DESCRIPTION OF THE TASK
Below are the records; copy out every line that holds the word "computer".

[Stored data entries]
=====

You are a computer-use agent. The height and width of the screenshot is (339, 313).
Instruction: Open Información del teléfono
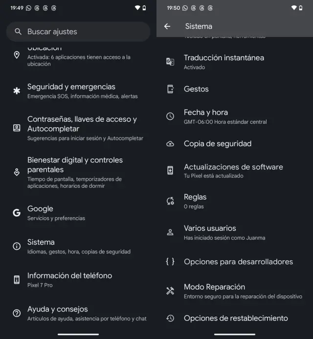pos(78,279)
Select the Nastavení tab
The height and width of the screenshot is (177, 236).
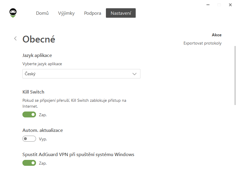tap(121, 13)
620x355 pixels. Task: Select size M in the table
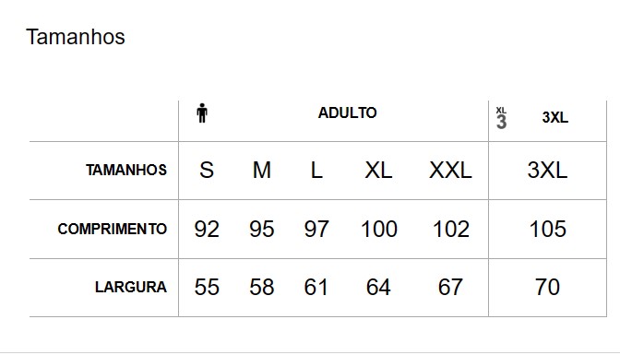pos(262,171)
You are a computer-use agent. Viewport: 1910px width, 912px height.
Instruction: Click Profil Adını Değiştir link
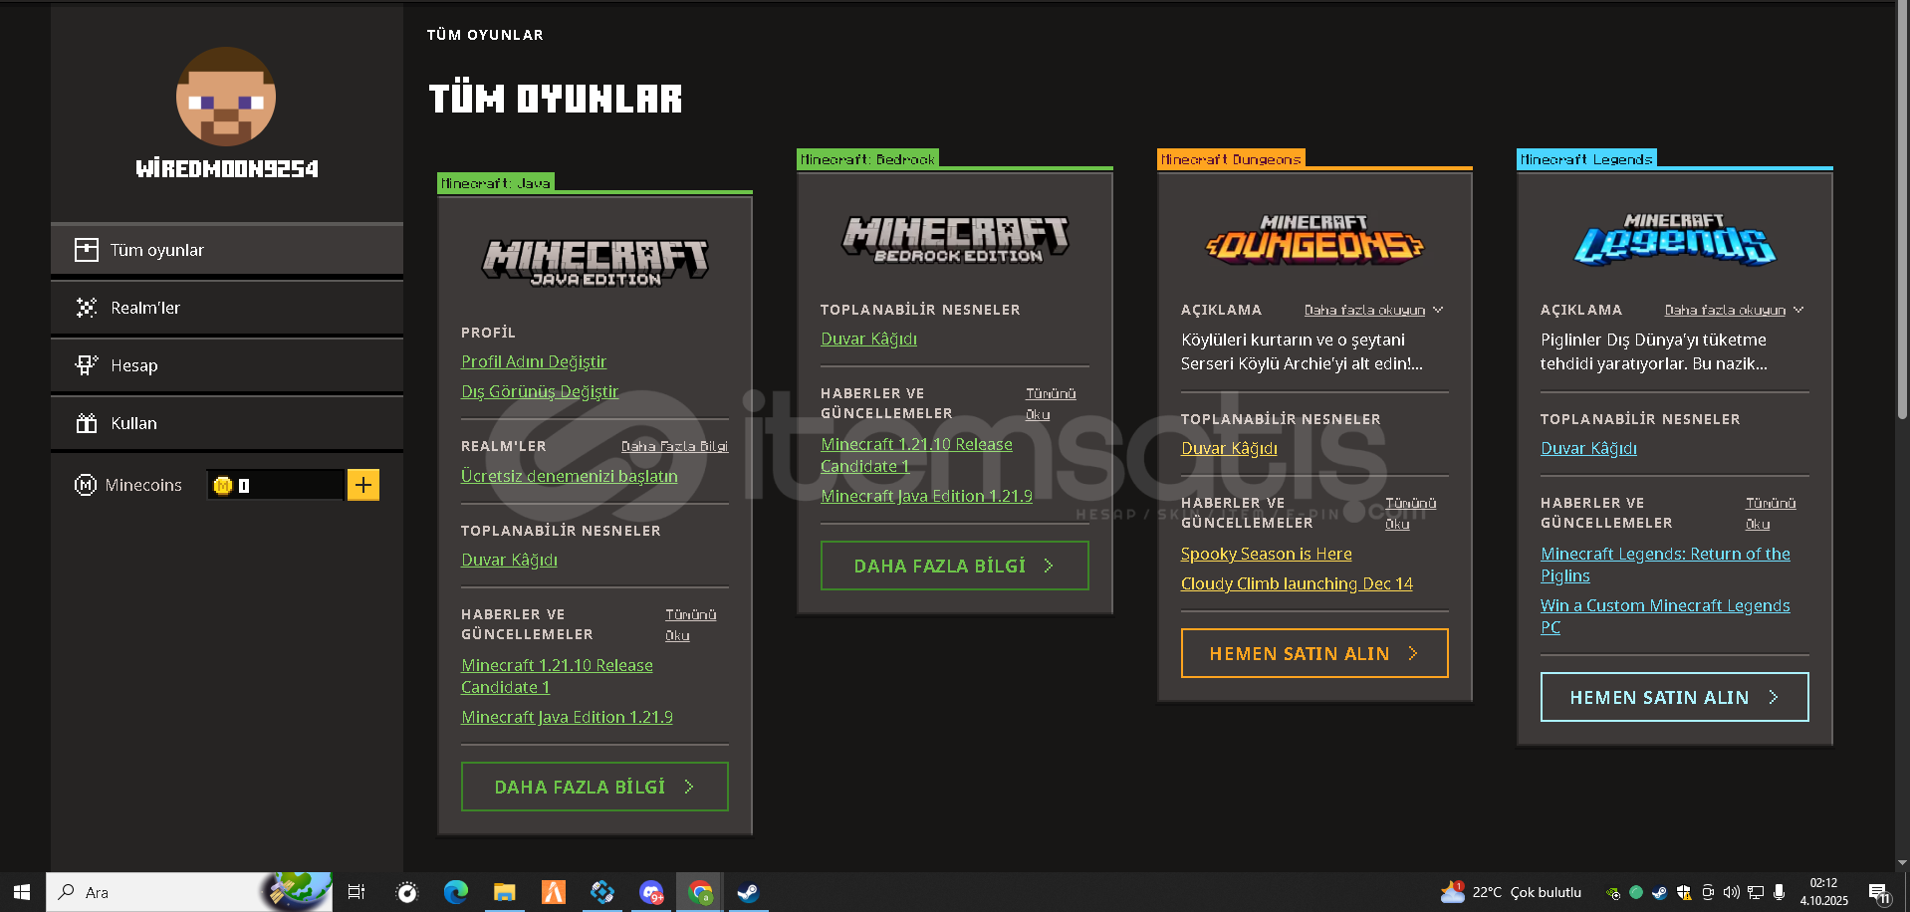pyautogui.click(x=533, y=361)
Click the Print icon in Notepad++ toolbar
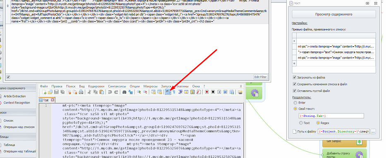Image resolution: width=386 pixels, height=158 pixels. point(81,92)
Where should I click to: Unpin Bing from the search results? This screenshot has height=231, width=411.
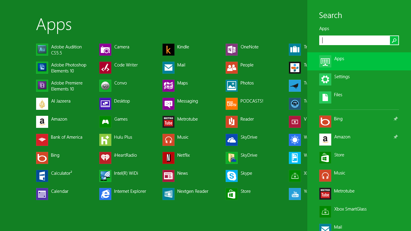(396, 119)
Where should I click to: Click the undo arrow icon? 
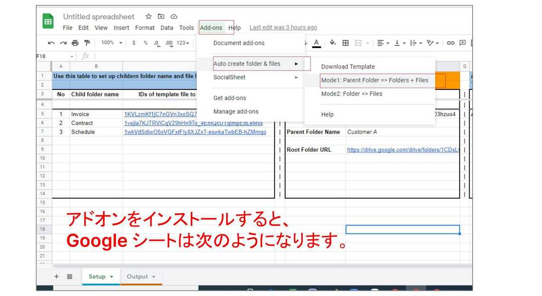click(x=51, y=43)
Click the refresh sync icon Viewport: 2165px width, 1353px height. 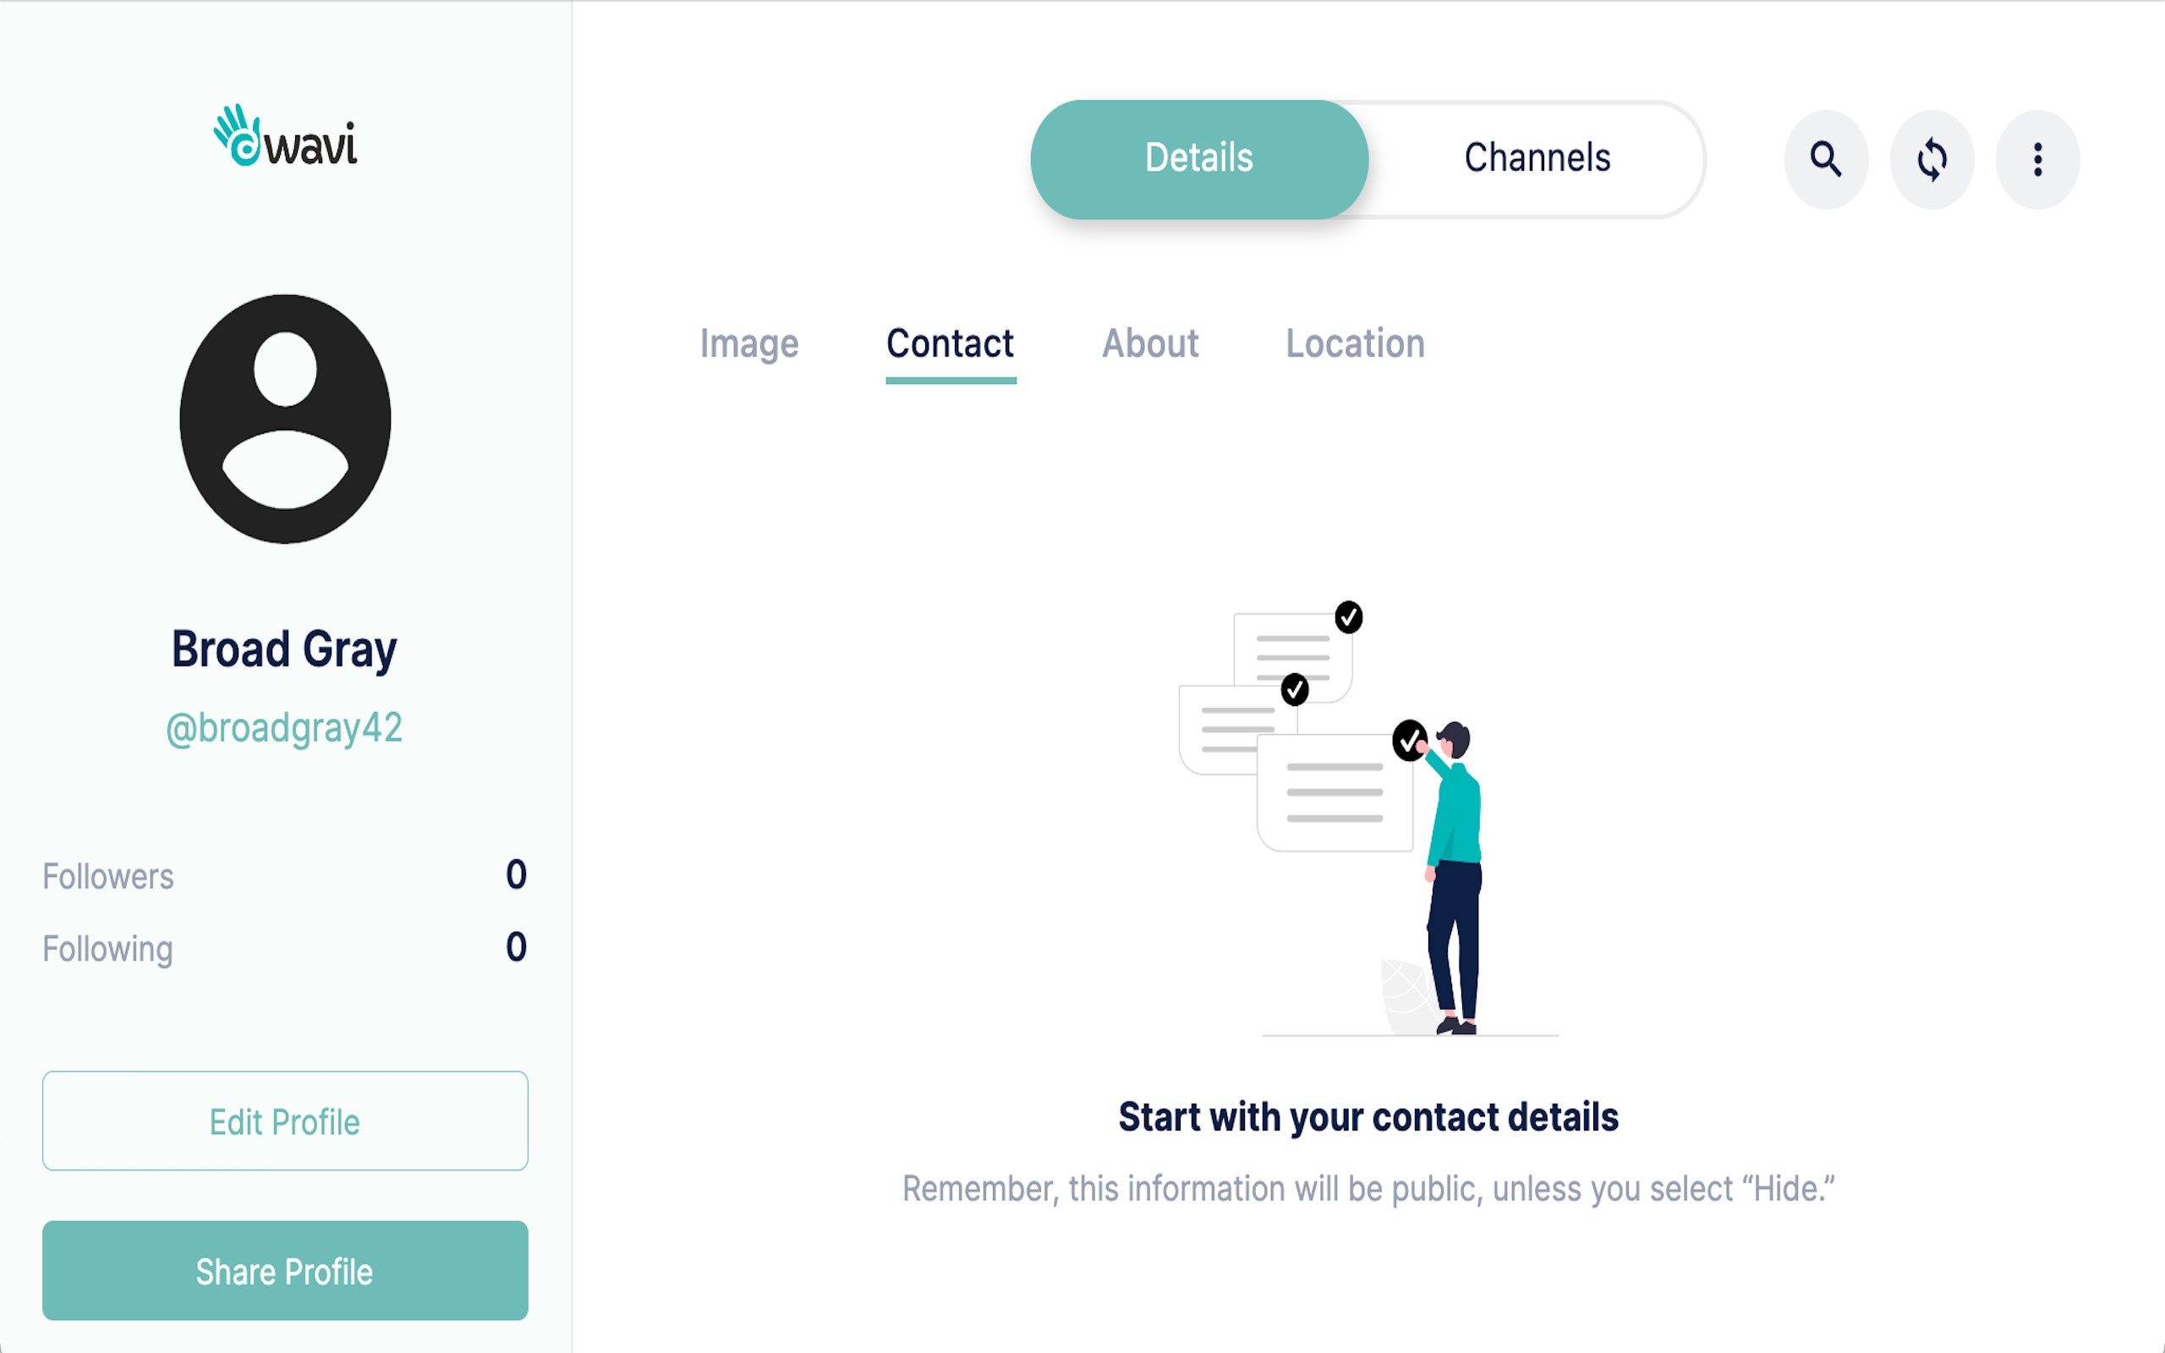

=====

SOLUTION TO THE EXERCISE
You are a computer-use agent. The height and width of the screenshot is (339, 313).
You are a computer-use agent. Viewport: 1910px width, 912px height.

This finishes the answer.